*Aim*
Edit the data from the line containing "How do I perform: Apply" up to and including the line containing "point(106,18)", changing "slider handle" to "slider thumb" and leaving all else intact. Return only those lines.

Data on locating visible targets

· · · · · · ·

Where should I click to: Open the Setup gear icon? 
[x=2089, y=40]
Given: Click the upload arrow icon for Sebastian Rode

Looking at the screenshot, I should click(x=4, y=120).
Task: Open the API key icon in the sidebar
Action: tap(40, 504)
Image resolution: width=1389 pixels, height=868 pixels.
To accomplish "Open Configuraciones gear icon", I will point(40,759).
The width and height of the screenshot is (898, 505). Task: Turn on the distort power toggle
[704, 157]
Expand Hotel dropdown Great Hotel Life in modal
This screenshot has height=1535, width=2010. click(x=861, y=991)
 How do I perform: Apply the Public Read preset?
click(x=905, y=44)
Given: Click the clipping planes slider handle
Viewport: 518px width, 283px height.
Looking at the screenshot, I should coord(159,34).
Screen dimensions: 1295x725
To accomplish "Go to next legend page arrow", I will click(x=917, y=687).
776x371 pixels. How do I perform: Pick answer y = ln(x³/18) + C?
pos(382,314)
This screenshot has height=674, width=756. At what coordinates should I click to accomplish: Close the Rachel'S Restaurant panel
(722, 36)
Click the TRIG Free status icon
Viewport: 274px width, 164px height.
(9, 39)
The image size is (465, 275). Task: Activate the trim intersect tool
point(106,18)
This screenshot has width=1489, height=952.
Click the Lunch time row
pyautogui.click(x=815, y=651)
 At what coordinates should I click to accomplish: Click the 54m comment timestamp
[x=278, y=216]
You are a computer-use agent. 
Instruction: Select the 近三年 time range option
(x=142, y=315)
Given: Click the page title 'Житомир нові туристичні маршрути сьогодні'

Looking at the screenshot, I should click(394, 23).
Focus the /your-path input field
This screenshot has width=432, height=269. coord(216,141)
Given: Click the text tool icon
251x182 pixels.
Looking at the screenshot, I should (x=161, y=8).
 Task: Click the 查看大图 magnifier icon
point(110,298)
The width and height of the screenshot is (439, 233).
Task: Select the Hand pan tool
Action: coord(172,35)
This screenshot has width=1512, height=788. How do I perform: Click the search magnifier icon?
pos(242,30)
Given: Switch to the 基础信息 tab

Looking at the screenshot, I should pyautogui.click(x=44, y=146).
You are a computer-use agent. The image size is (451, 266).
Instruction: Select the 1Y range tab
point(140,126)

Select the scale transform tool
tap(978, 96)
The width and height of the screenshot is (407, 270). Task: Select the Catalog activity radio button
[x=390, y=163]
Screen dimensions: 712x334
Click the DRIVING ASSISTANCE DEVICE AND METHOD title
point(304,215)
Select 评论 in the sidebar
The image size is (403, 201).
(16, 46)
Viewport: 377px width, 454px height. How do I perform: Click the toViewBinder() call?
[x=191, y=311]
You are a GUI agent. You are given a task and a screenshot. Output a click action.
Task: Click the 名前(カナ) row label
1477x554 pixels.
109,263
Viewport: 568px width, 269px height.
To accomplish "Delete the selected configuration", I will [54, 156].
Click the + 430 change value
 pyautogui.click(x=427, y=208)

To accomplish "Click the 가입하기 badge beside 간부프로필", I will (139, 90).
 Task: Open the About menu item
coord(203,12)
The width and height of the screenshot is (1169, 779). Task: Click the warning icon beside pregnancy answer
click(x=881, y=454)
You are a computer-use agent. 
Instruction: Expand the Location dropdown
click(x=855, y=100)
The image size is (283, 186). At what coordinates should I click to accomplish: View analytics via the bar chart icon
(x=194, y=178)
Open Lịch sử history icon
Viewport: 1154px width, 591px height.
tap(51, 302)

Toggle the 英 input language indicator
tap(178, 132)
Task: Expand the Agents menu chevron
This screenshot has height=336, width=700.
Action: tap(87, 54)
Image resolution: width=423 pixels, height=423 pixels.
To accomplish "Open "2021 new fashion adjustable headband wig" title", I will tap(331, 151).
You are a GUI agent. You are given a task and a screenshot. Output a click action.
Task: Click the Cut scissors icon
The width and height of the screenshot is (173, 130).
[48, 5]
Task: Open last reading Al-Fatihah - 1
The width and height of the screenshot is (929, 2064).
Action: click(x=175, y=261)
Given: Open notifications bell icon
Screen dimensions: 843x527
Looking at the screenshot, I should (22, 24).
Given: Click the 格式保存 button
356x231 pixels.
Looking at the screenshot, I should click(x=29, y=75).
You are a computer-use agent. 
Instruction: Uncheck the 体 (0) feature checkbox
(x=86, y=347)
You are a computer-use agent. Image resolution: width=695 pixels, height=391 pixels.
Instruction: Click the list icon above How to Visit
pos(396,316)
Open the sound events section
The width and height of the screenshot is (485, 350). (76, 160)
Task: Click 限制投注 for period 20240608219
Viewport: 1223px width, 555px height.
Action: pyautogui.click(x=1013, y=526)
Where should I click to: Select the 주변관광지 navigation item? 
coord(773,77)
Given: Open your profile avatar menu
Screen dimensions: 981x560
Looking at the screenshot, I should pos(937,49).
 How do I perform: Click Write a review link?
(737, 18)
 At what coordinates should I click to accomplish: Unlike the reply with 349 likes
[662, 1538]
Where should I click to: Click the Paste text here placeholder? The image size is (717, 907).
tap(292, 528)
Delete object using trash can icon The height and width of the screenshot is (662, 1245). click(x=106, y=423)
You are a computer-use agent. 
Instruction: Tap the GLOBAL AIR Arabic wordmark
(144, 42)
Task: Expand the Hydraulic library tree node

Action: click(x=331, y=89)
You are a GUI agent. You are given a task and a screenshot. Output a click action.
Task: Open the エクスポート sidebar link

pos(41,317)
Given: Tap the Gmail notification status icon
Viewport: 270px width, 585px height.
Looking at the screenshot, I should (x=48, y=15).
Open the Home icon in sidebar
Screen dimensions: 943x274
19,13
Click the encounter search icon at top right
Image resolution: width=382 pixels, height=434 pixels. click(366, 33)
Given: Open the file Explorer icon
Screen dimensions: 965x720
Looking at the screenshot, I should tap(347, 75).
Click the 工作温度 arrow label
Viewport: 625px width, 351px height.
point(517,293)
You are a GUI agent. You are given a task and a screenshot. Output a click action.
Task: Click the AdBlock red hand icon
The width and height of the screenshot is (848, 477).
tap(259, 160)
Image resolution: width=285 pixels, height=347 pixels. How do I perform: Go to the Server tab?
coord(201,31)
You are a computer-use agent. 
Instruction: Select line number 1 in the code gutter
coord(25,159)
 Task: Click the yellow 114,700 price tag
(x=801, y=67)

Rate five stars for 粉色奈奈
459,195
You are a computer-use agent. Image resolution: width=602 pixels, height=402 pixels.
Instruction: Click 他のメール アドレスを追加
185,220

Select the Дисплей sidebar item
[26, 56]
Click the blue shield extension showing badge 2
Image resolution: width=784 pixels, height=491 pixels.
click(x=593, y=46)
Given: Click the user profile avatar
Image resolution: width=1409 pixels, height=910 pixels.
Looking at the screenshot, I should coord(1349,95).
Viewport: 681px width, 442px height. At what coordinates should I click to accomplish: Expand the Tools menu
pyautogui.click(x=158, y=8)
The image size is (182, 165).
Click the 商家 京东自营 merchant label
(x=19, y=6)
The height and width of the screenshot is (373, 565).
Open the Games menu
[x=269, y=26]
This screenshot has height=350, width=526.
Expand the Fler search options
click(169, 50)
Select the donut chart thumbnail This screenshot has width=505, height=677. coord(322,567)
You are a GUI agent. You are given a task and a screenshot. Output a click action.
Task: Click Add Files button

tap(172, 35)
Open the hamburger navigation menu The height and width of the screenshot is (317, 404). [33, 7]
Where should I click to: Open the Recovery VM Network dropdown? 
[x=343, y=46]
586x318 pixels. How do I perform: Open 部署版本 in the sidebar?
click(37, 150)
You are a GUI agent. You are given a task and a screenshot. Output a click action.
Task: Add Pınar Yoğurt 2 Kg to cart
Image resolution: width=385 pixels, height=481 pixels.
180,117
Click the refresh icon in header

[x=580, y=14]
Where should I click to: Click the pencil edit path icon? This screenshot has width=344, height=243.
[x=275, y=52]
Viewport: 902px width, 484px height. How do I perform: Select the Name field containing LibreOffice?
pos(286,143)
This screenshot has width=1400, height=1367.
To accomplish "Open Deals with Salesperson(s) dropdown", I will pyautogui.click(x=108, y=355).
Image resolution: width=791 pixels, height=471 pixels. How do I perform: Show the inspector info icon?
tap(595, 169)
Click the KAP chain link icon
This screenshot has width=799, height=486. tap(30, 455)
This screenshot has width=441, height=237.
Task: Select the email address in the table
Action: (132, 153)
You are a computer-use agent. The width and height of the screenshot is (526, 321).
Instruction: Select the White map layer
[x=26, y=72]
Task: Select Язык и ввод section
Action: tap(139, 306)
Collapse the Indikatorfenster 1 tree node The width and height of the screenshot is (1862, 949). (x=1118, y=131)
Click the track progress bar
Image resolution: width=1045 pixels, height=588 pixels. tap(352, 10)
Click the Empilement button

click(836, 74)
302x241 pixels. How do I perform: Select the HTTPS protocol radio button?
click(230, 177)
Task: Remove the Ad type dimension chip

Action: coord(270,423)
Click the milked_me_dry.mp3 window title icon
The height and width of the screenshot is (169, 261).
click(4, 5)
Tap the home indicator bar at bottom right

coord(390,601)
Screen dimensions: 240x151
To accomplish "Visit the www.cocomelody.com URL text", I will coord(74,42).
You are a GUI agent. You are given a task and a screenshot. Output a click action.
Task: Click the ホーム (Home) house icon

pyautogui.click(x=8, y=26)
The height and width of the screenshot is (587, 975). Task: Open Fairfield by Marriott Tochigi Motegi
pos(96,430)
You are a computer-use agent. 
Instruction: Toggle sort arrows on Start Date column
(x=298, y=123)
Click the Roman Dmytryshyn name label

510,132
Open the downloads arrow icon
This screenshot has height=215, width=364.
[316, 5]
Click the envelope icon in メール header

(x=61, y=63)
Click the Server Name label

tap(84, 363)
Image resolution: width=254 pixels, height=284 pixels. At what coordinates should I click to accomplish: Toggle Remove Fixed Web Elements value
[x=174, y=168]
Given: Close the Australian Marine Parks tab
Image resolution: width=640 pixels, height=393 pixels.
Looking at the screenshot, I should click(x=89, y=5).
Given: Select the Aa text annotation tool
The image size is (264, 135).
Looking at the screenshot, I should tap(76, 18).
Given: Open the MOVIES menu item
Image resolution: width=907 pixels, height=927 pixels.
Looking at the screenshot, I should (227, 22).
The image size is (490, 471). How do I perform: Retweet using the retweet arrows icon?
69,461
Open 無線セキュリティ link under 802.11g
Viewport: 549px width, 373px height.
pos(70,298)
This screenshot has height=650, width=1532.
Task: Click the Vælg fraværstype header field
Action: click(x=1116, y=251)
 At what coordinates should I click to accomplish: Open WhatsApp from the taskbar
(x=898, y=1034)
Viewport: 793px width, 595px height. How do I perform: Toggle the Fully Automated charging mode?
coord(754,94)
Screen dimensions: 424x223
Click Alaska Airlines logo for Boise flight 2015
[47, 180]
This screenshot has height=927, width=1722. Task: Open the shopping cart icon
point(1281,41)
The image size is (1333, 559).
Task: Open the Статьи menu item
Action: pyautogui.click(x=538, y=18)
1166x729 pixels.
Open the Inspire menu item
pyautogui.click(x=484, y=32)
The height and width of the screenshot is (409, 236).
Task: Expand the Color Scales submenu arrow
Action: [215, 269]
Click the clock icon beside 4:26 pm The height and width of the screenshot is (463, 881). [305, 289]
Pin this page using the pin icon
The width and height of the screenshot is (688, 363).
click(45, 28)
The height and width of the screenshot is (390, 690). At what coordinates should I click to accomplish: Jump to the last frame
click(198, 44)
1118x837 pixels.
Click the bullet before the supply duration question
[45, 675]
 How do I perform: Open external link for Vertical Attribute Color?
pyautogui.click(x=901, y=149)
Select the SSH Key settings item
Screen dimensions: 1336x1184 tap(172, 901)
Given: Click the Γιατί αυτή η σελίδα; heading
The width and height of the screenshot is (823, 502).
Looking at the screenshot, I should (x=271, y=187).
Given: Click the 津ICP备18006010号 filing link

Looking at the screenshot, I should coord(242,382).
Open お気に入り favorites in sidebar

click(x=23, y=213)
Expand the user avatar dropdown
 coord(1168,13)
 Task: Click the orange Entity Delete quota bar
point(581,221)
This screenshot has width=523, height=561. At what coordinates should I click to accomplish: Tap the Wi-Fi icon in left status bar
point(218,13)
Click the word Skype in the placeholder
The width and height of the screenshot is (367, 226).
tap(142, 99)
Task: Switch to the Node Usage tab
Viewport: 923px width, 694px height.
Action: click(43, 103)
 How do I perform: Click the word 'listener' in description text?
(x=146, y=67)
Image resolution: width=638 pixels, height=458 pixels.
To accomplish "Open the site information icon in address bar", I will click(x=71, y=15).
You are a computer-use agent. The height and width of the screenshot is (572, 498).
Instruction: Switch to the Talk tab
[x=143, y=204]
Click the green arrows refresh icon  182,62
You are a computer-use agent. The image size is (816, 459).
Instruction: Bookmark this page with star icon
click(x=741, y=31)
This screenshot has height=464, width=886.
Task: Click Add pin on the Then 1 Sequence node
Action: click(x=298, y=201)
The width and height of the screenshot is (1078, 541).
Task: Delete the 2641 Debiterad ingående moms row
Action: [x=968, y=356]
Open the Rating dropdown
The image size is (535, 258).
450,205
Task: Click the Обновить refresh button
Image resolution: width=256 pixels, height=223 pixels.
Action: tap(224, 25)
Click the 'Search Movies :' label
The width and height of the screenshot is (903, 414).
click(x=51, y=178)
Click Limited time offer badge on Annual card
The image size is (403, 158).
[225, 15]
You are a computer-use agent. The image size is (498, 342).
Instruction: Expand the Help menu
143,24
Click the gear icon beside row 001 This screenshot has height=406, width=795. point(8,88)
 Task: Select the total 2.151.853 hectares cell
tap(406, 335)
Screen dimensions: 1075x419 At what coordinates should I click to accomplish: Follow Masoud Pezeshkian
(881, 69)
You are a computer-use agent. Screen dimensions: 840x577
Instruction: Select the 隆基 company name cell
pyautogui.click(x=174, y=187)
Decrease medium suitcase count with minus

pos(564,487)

· · · · · · ·

*Task response*
 How do I perform: Apply the Public Read preset?
click(x=905, y=44)
Given: Click the clipping planes slider thumb
Viewport: 518px width, 283px height.
Looking at the screenshot, I should coord(159,34).
Screen dimensions: 1295x725
To accomplish "Go to next legend page arrow", I will click(x=917, y=687).
776x371 pixels. How do I perform: Pick answer y = ln(x³/18) + C?
pos(382,314)
This screenshot has height=674, width=756. At what coordinates should I click to accomplish: Close the Rachel'S Restaurant panel
(722, 36)
Click the TRIG Free status icon
Viewport: 274px width, 164px height.
(9, 39)
The image size is (465, 275). Task: Activate the trim intersect tool
point(106,18)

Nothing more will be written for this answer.